→ **WORK ITEM**: From the data underneath, reproduce exactly the stretch that begins at the line with "Click the top-right" and ends after the line with "479x729 pixels.".

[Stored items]
* * *
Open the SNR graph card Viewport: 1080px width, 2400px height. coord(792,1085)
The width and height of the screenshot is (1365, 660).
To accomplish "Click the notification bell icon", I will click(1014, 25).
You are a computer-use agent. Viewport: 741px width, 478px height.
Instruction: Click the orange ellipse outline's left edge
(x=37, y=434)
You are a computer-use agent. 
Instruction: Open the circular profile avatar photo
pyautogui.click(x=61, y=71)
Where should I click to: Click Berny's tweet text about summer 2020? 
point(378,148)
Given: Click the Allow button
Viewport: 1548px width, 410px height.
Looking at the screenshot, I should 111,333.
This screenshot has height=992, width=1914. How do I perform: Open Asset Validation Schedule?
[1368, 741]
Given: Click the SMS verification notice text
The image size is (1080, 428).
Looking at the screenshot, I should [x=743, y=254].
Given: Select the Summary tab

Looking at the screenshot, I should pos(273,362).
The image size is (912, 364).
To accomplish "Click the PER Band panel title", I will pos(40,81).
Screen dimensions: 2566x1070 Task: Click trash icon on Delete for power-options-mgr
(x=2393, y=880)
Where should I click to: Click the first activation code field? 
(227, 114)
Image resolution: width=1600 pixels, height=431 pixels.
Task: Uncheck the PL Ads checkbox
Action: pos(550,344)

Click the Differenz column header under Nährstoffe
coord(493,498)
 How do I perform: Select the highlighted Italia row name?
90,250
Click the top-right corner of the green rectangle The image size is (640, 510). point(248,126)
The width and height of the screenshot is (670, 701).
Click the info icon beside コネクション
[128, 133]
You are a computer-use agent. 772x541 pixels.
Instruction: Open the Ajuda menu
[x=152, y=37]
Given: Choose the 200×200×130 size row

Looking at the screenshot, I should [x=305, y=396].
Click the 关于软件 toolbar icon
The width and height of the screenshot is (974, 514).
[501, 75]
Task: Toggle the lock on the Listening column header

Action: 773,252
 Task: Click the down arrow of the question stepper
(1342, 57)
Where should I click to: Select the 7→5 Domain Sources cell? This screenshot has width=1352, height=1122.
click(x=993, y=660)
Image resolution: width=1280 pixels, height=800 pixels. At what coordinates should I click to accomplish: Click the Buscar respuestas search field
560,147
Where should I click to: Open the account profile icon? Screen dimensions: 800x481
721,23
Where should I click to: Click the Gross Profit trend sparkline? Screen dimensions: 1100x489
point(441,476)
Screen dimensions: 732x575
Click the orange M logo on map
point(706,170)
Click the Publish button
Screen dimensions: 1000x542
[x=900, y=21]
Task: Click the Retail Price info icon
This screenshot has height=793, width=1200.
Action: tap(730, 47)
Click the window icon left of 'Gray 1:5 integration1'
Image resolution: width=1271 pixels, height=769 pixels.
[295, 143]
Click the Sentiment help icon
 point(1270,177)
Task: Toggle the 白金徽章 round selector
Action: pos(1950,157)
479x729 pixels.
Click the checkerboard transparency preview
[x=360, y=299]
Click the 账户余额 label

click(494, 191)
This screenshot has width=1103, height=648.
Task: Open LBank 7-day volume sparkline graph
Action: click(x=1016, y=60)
* * *
→ **ANSWER SECTION**:
Click the top-right corner of the green rectangle The image size is (640, 510). point(248,126)
The width and height of the screenshot is (670, 701).
Click the info icon beside コネクション
[128, 133]
You are a computer-use agent. 772x541 pixels.
Instruction: Open the Ajuda menu
[x=152, y=37]
Given: Choose the 200×200×130 size row

Looking at the screenshot, I should [x=305, y=396].
Click the 关于软件 toolbar icon
The width and height of the screenshot is (974, 514).
[501, 75]
Task: Toggle the lock on the Listening column header

Action: 773,252
 Task: Click the down arrow of the question stepper
(1342, 57)
Where should I click to: Select the 7→5 Domain Sources cell? This screenshot has width=1352, height=1122.
click(x=993, y=660)
Image resolution: width=1280 pixels, height=800 pixels. At what coordinates should I click to accomplish: Click the Buscar respuestas search field
560,147
Where should I click to: Open the account profile icon? Screen dimensions: 800x481
721,23
Where should I click to: Click the Gross Profit trend sparkline? Screen dimensions: 1100x489
point(441,476)
Screen dimensions: 732x575
Click the orange M logo on map
point(706,170)
Click the Publish button
Screen dimensions: 1000x542
[x=900, y=21]
Task: Click the Retail Price info icon
This screenshot has height=793, width=1200.
Action: tap(730, 47)
Click the window icon left of 'Gray 1:5 integration1'
Image resolution: width=1271 pixels, height=769 pixels.
[295, 143]
Click the Sentiment help icon
 point(1270,177)
Task: Toggle the 白金徽章 round selector
Action: pos(1950,157)
479x729 pixels.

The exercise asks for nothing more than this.